Maximilian Herberger: Rechtswissenschaftliche Texte
und elektronisches Publizieren. Zehn Thesen für die deutsche Diskussion,
in: Gedächtnisschrift für Dieter Meurer, hrsg. v. Graul, Eva / Wolf,
Gerhard, Berlin 2002, S.  655 - 664

Online:
http://www.jura.uni-sb.de/projekte/Bibliothek/texte/Herberg8.html
[Erstellungsdatum unbekannt, erschlossen: 2002; eingesehen 10.1.2003]

Dieser Beitrag, der bei deutschen Juristen keineswegs offene Türen
einrennt, verdient Applaus.

"These 1:  Die Möglichkeit des eigenen Publizierens im Internet 
eröffnet der Wissenschaft neue Chancen autonomen Handelns."

Es wird auf SPARC hingewiesen, vielleicht kannte Herberger zum (nicht
genannten) Abfassungszentrum die BOAI noch nicht:

http://www.soros.org/openaccess/g/index.shtml

"These 2:  Die Wissenschaft muß sich bei der Aufstellung von Prinzipien
für das Publizieren in erster Linie von ihren eigenen Interessen 
nicht-wirtschaftlicher Art leiten lassen."

"These 3:  Die Publikation wissenschaftlicher Ergebnisse muß zeitnah
erfolgen."

"These 4:  Elektronische Publikation schafft die Voraussetzungen für
eine intensivere Rezeption der so publizierten Texte."

Als Beispiel der "Effektivierung der wissenschaftlichen Reichweite"
nennt H. die Dissertatione: "Es ist bekannt, daß hier ein 
Flaschenhalsproblem  besteht: Nicht alle hervorragenden Dissertationen
finden Platz in wissenschaftlichen Reihen. Für die dort nicht zu
plazierenden (ich betone: Dissertationen von Qualität) gibt es außerhalb
der elektronischen Publikationsmöglichkeiten nur die Verteilung der
Pflichtexemplare an Bibliotheken   ein Zufallsspiel in Sachen
potentieller Kenntnisnahme durch die Wissenschaft. Im Vergleich dazu ist
die Prognose nicht gewagt, daß die elektronische Publikation von
Dissertationen diese Literaturgattung erstmals flächendeckend in das ihr
zustehende Recht einsetzen kann. [...] Übrigens spricht die
Unterrepräsentanz der juristischen Dissertationen in diesen Projekten
eine beredte Sprache, was die Aufgeschlossenheit der deutschen
Rechtswissenschaft für elektronisches Publizieren angeht."

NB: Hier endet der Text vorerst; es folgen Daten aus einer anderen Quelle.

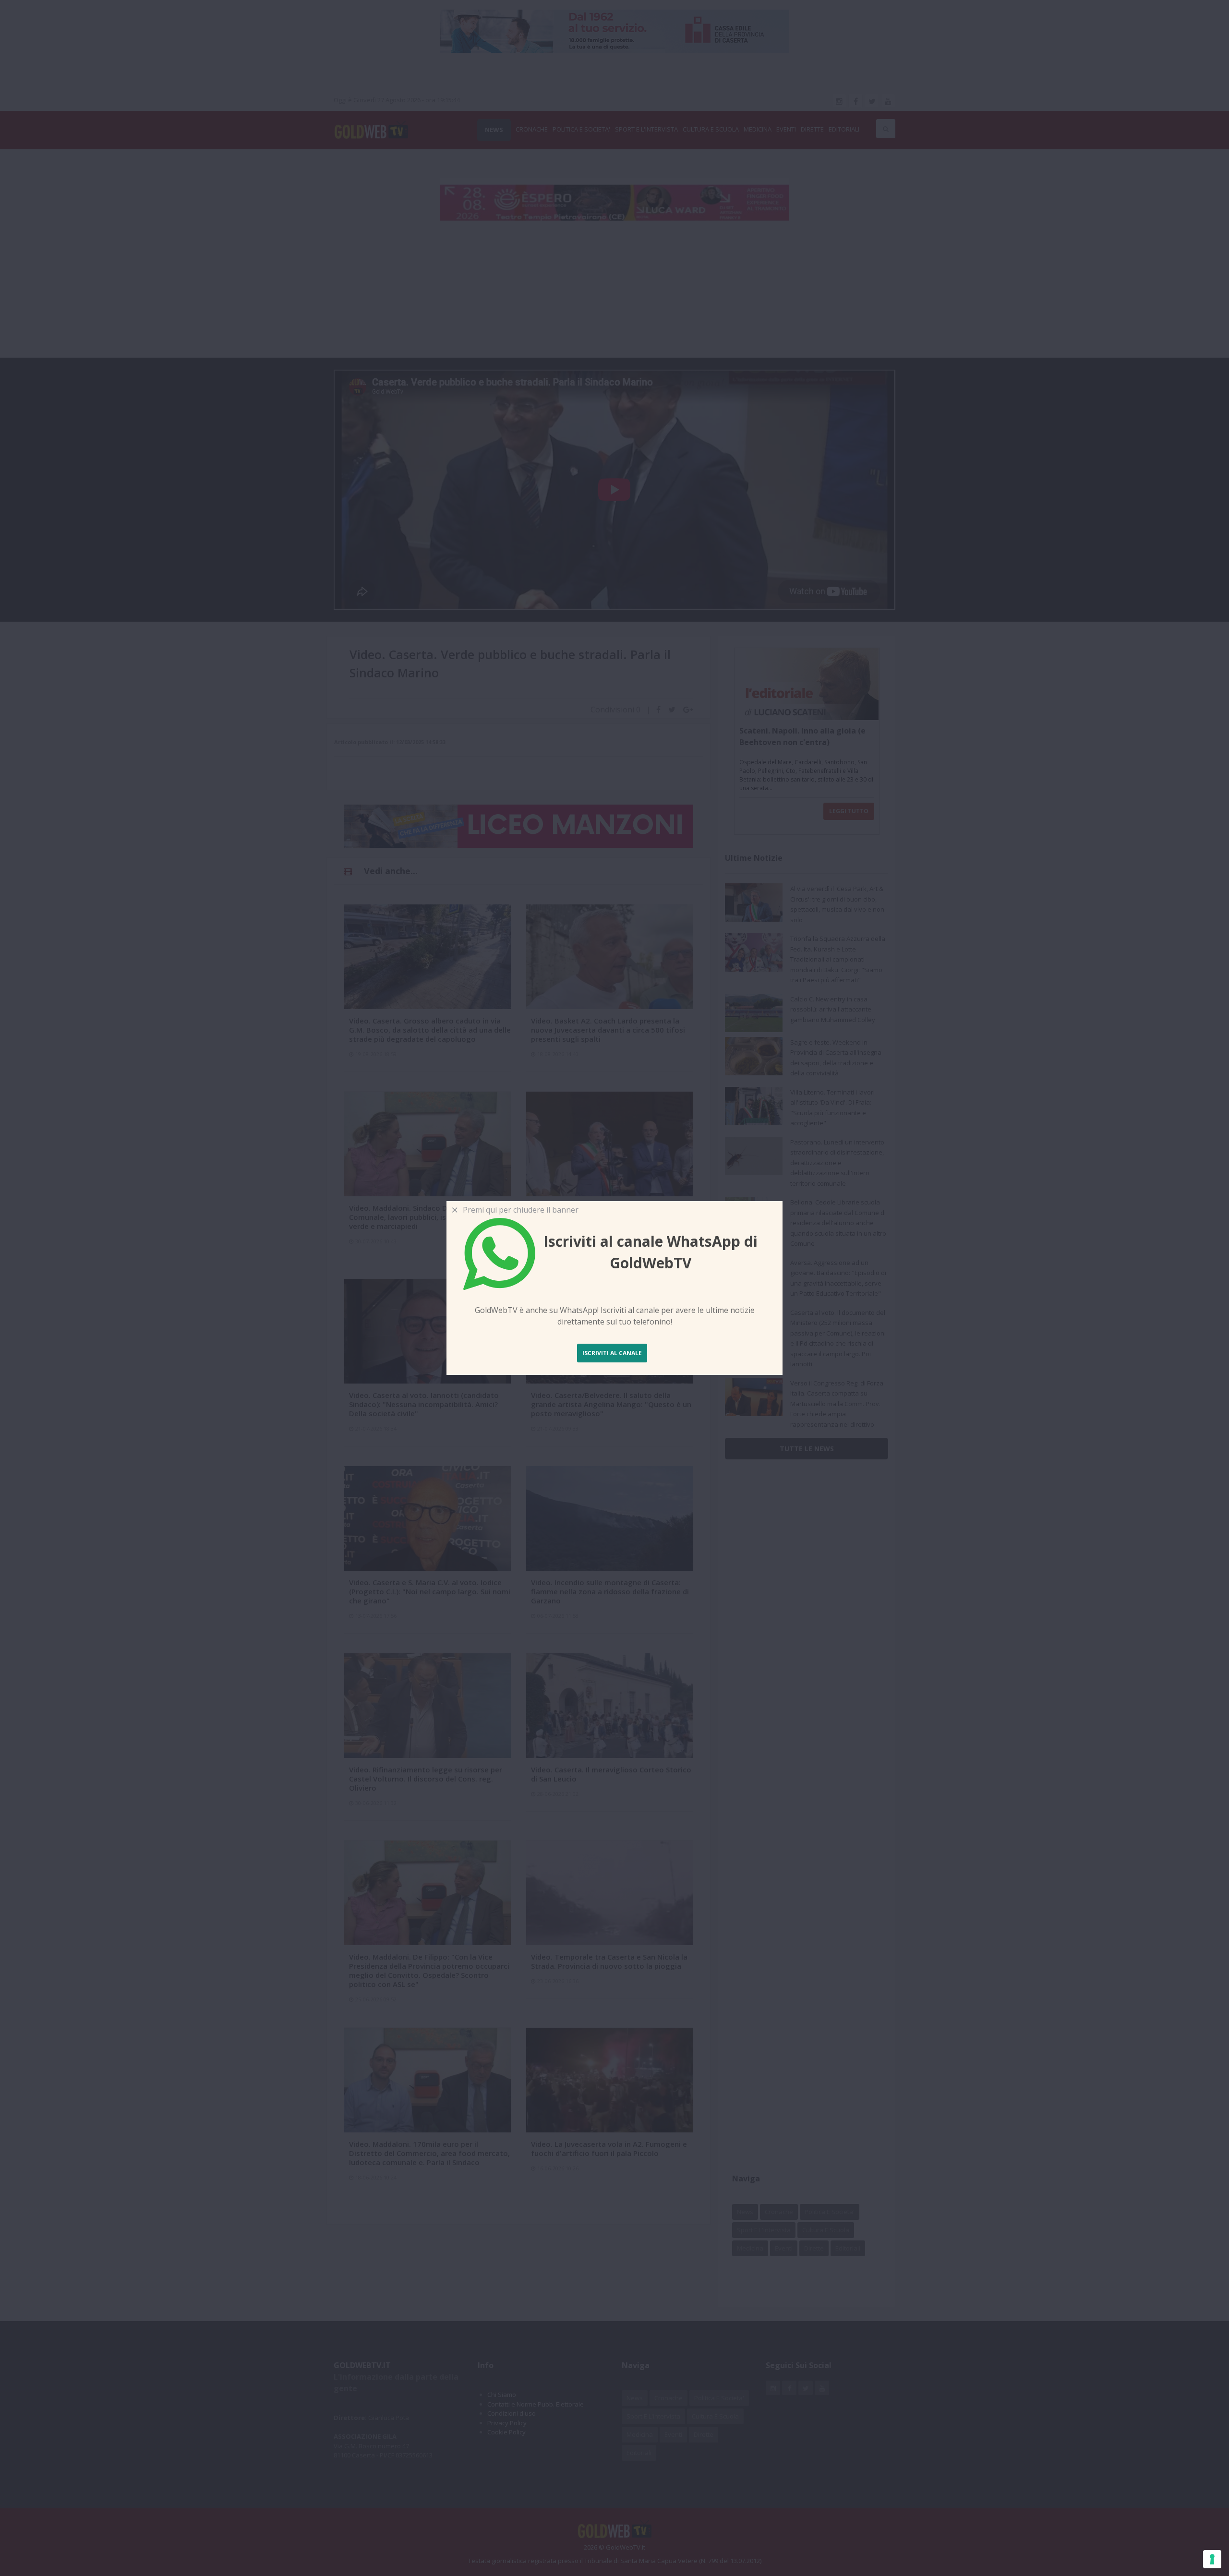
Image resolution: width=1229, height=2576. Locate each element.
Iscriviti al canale (612, 1353)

Letzteres kann aus Freiburger Sicht bestätigt werden. Von den gut 600
Dokumenten auf dem Freiburger Publikationsserver FREIDOK entfallen auf
die Rechtswissenschaftliche Fakultät (die sich beharrlich weigert,
E-Dissertationen zu akzeptieren): eines.

 "These 5:  Es ist möglich, beim elektronischen Publizieren dieselben
Qualitätsmaßstäbe wie in der Print-Welt zu etablieren."

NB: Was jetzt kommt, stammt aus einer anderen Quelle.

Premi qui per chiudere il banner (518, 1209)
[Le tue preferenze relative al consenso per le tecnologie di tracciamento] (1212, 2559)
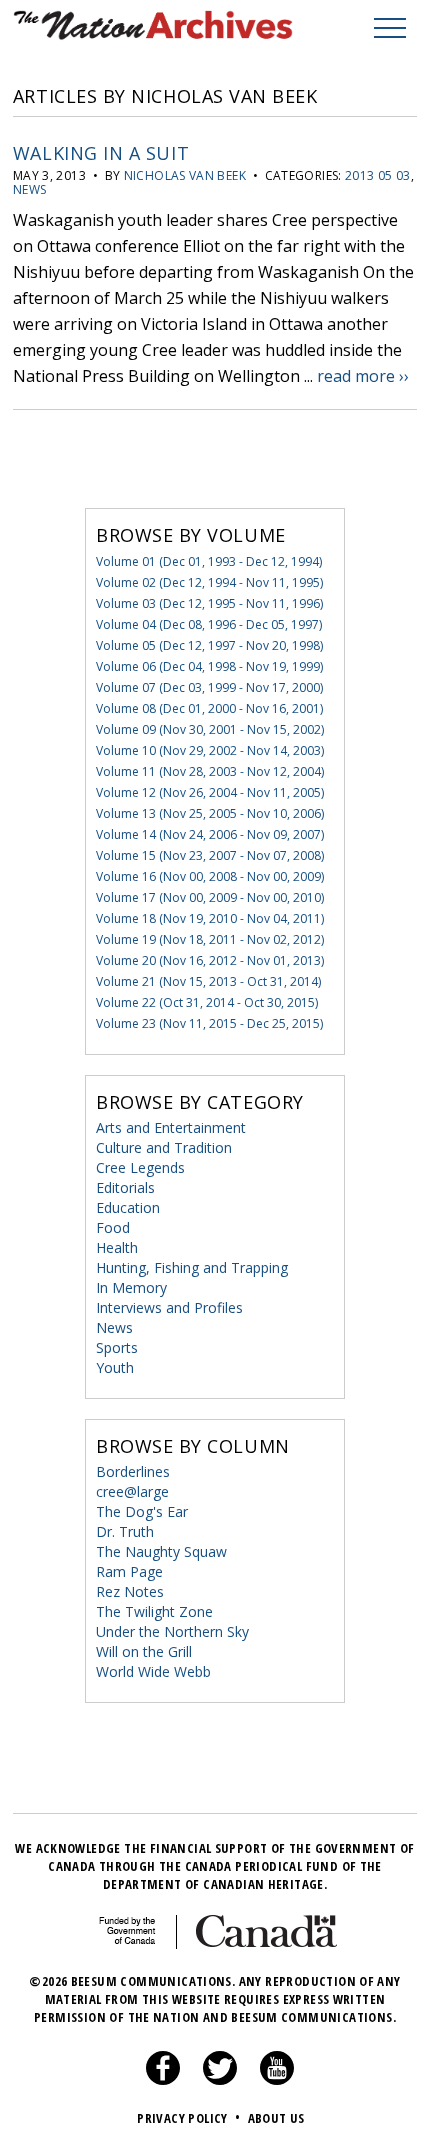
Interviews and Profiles (169, 1307)
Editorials (125, 1187)
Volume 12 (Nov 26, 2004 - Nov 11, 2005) (210, 792)
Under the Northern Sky (172, 1631)
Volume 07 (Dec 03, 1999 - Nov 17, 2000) (209, 687)
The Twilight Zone (154, 1611)
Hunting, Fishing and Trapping (192, 1267)
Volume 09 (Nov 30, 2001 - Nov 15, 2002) (210, 729)
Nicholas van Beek (185, 175)
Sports (117, 1347)
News (29, 189)
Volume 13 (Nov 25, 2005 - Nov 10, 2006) (210, 813)
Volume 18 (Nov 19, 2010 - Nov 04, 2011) (210, 918)
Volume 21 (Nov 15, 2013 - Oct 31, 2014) (208, 981)
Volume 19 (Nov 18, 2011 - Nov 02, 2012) (210, 939)
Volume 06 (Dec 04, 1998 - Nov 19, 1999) (209, 666)
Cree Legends (140, 1167)
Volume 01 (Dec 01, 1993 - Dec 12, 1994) (209, 561)
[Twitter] (220, 2080)
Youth (115, 1367)
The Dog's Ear (142, 1511)
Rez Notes (130, 1591)
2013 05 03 (378, 175)
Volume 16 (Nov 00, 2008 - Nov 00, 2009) (210, 876)
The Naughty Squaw (161, 1551)
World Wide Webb (153, 1671)
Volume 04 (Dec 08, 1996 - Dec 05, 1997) (209, 624)
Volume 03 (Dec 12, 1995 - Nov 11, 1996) (209, 603)
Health (117, 1247)
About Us (276, 2118)
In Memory (131, 1287)
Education (128, 1207)
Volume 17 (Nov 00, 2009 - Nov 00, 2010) (210, 897)
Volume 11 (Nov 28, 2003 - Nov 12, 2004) (210, 771)
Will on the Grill (144, 1651)
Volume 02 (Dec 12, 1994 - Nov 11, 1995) (209, 582)
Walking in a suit (101, 153)
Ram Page (129, 1571)
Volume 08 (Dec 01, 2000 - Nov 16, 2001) (209, 708)
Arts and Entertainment (171, 1127)
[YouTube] (277, 2080)
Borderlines (133, 1471)
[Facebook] (163, 2080)
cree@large (132, 1491)
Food (113, 1227)
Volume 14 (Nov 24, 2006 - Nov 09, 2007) (210, 834)
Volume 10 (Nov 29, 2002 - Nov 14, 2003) (210, 750)
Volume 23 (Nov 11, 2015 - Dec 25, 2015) (209, 1023)
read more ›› (363, 376)
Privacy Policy (188, 2118)
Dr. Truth (125, 1531)
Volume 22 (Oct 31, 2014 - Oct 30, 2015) (207, 1002)
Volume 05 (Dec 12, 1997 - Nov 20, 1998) (209, 645)
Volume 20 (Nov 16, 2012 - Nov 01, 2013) (210, 960)
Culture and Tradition (164, 1147)
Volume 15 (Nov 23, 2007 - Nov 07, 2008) (210, 855)
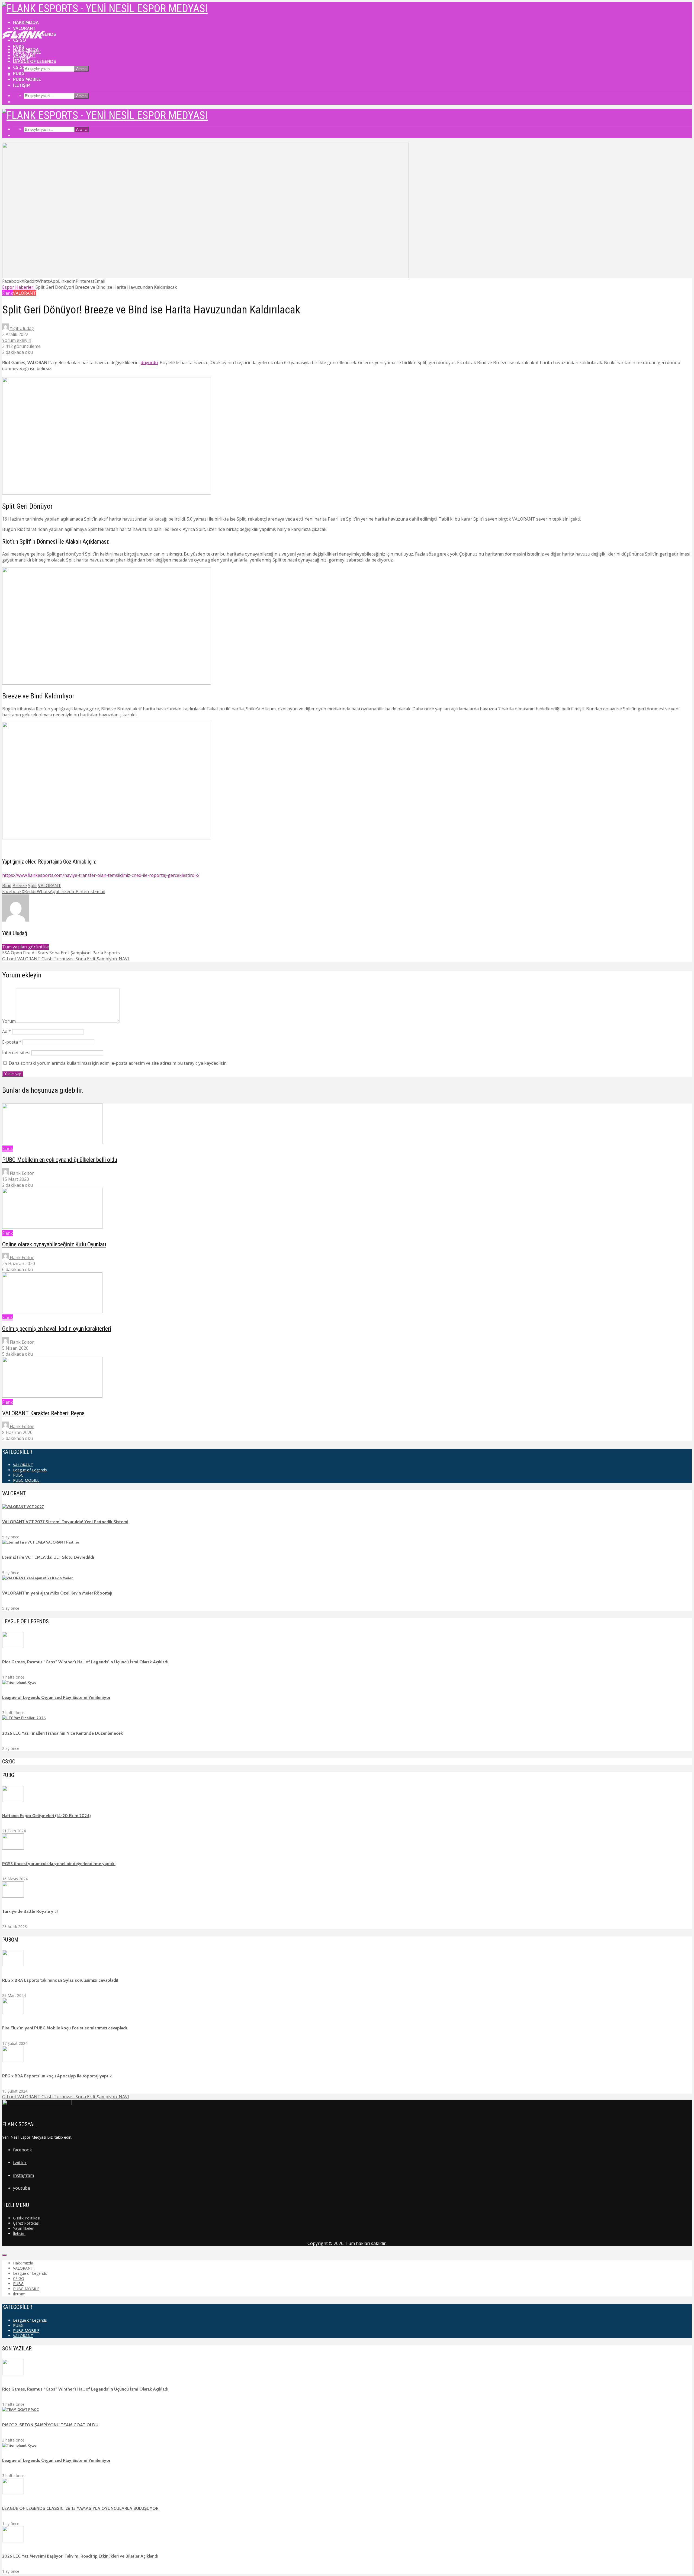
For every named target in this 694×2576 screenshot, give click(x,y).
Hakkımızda (26, 22)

Hier ein interessantes Argument: "Auch Arbeiten, die nicht akzeptiert
wurden, können publiziert werden. Dies erhöht die Transparenz der
wissenschaftlichen Diskussionslage. Wie wir alle wissen, ist Peer-Review
keine Garantie dafür, daß nur Qualität und daß alle Qualität als solche
erkannt wird. Wer sich also zu unrecht für ausgeschlossen hält, hat in
der elektronischen Welt immerhin die Möglichkeit, seine Stimme zur
Geltung zu bringen."

"These 6:  Elektronische Publikationssysteme können genau so dauerhaft 
und nachhaltig organisiert werden wie traditionelle papiergestützte
Informationssysteme."

Die vielleicht mutigste These. Es wird auf http://www.archive.org
hingewiesen und auf die Netzpublikationen der Deutschen Bibliothek.

"These 7:  Elektronische Publikationssysteme können so organisiert
werden, daß die Zitierfähigkeit gewährleistet ist."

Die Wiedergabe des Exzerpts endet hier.